*** Begin section ***

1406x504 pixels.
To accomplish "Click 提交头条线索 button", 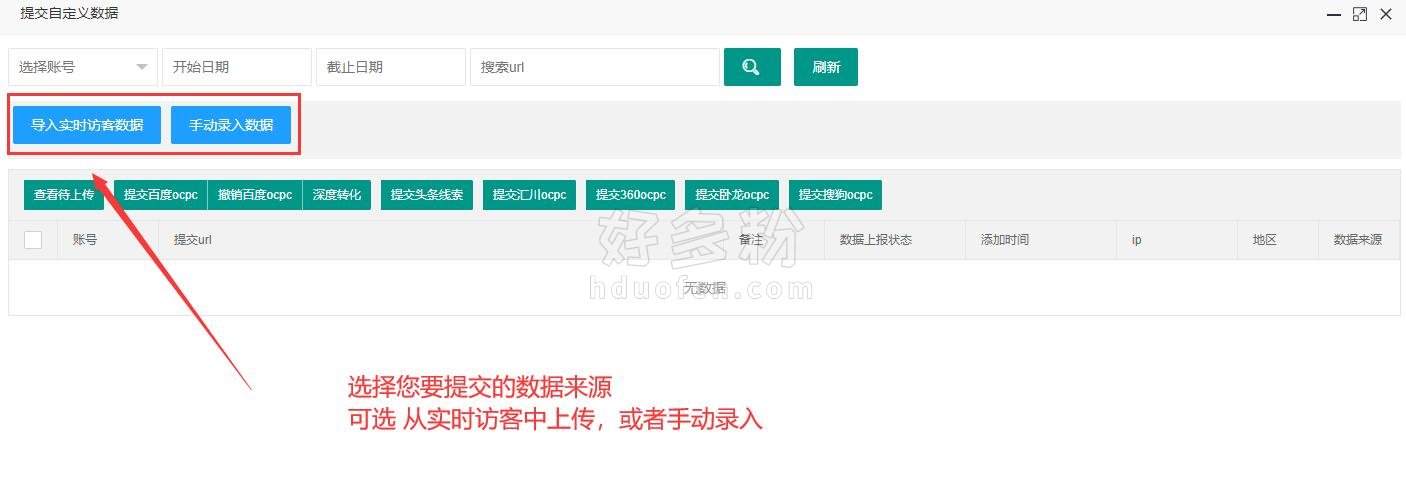I will coord(426,195).
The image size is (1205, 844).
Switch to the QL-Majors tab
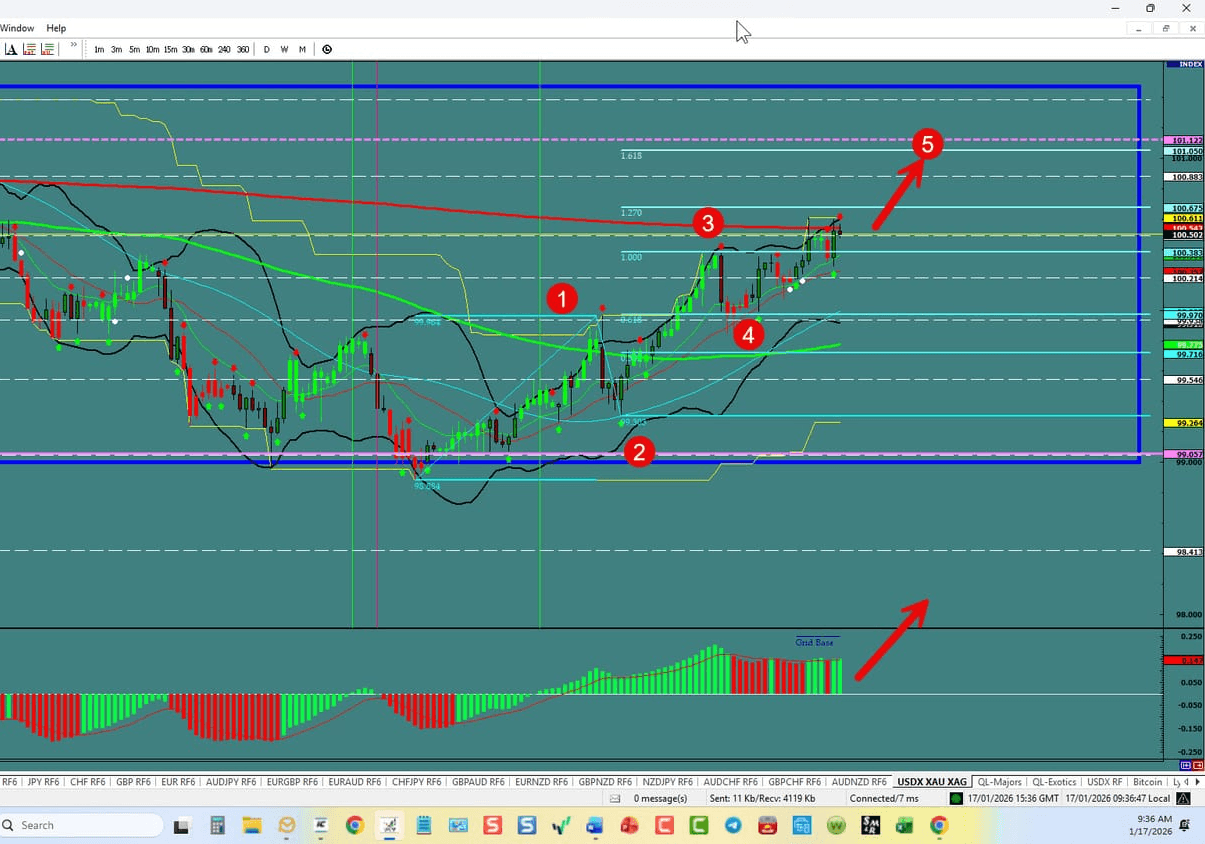(x=1000, y=781)
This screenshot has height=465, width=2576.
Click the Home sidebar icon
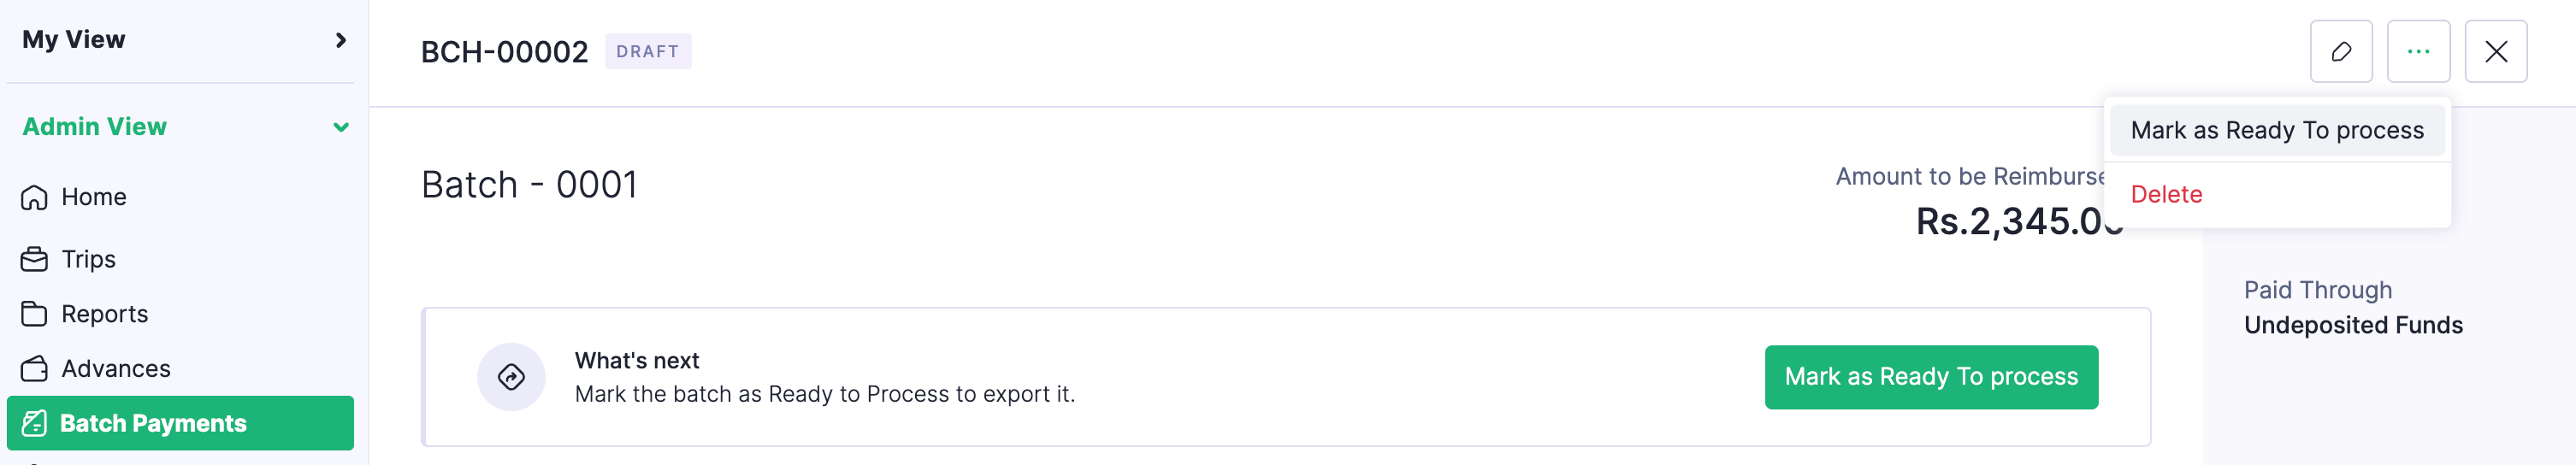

*** End section ***

**EXERCISE:**
Leave every picture out, and reproduce exactly the lines from the line bearing "Switch to the QL-Majors tab" through the closing line of the material above.

**WRITTEN REPLY:**
Switch to the QL-Majors tab
(x=1000, y=781)
This screenshot has height=465, width=2576.
Click the Home sidebar icon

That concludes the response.